Assigned task:
Copy out the entries that follow exactly, leaving every picture behind.

☆ ☆ ☆

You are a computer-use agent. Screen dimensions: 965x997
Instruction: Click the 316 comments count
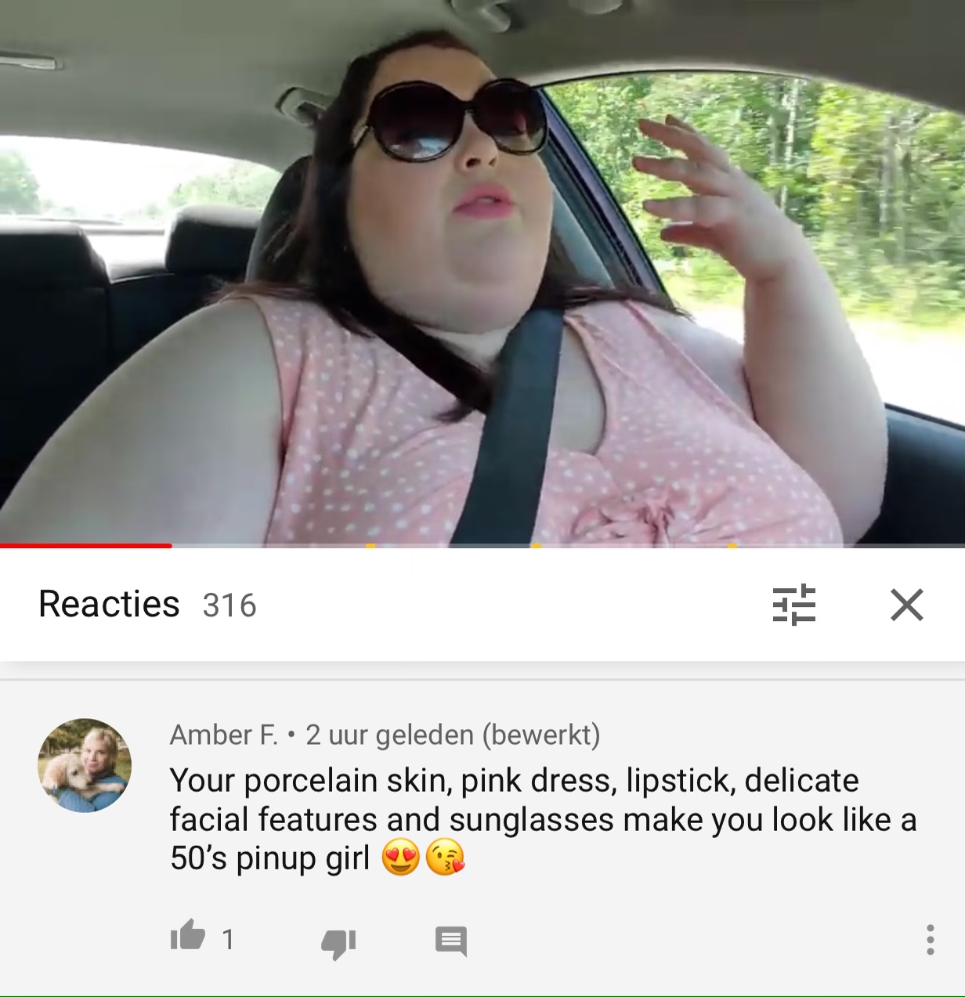(230, 605)
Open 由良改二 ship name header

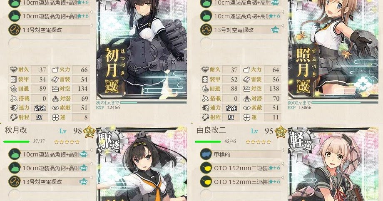pos(211,130)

☆ ☆ ☆

Exercise solution:
You are a computer-use agent. Screen dimensions: 965x997
Instruction: Click the 316 comments count
(230, 605)
Open 由良改二 ship name header

pos(211,130)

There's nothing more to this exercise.